A Sand County Almanac Metaphors and Similes

A Sand County Almanac Metaphors and Similes

What Is a Conservationist?

The author answers this question through metaphor. The imagery here perhaps somewhat ironically is dependent upon the swinging of a tool of destruction rather than conservation. But then that is the point of his metaphor”

“A conservationist is one who is humbly aware that with each stroke he is writing his signature on the face of his land.”

What Is Ecology?

Keeping in mind that this text is one of the earliest books devoted to the ethics of land management, the author proposes a metaphor for situating the state of ecological science when the book was published in 1949:

“Ecology is an infant just learning to talk and, like other infants, is engrossed with its own coinage of big words.”

The Land Pyramid

Visualizing what the author means with his foundational metaphor of the interconnectedness of nature as a pyramid for modern readers is perhaps best done by corresponding it to the more familiar image of food nutrition pyramid. Except for vegetables and fruit at the bottom and sugar and fat at the top, the Land Pyramid moves upward from soil, plants, leaf-eaters and meat-eaters to the top which is occupied by predators.

"think like a mountain"

The fundamental metaphorical premise of the entire text is the call to “think like a mountain.” The mountain has been there long enough to see everything develop and to take an objective perspective outside of time and immediacy. It is a call for understanding the long-term consequences.

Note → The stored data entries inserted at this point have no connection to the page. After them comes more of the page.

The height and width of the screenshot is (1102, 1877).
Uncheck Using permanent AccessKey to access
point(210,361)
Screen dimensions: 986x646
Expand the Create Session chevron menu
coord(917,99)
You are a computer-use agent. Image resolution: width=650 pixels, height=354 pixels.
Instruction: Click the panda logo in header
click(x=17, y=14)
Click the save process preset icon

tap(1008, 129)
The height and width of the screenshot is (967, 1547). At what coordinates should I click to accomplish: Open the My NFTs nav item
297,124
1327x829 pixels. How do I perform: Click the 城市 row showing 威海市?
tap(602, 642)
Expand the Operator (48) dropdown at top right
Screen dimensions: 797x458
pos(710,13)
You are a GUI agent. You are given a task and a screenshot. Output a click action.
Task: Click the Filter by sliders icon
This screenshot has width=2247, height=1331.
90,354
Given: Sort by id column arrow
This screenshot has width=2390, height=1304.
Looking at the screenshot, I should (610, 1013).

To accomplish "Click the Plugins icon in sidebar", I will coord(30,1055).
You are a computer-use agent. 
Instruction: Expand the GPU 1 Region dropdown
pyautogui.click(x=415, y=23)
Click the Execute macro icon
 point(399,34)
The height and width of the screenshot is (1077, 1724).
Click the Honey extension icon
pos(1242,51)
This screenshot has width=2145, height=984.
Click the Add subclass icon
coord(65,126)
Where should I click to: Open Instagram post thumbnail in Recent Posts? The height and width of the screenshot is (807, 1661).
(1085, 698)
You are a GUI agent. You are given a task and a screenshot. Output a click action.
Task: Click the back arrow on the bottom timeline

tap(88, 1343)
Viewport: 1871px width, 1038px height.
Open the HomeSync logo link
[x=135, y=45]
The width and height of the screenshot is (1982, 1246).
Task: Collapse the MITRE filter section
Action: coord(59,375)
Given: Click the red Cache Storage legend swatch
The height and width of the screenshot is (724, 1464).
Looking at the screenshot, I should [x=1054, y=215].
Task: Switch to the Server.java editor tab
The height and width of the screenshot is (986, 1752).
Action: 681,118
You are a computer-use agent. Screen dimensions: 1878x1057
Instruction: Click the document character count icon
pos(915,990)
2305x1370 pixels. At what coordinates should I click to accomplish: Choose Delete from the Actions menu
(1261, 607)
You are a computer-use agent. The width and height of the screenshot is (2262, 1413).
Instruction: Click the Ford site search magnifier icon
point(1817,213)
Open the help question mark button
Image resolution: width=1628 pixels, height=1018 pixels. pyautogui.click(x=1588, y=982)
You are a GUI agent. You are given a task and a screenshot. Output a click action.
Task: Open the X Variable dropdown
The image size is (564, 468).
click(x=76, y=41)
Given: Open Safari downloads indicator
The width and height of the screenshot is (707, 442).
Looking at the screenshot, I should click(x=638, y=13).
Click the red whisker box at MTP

This Land Is My...Country?

Although in other places, the author seems to make little distinction between land and country, using them interchangeably as synonyms, he takes a much more specific approach to the divergence in terms in the chapter titled “Country.” That this divergence takes the form of pure metaphor perhaps explains the discrepancy:

“There is much confusion between land and country. Land is the place where corn, gullies, and mortgages grow. Country is the personality of land, the collective harmony of its soil, life, and weather.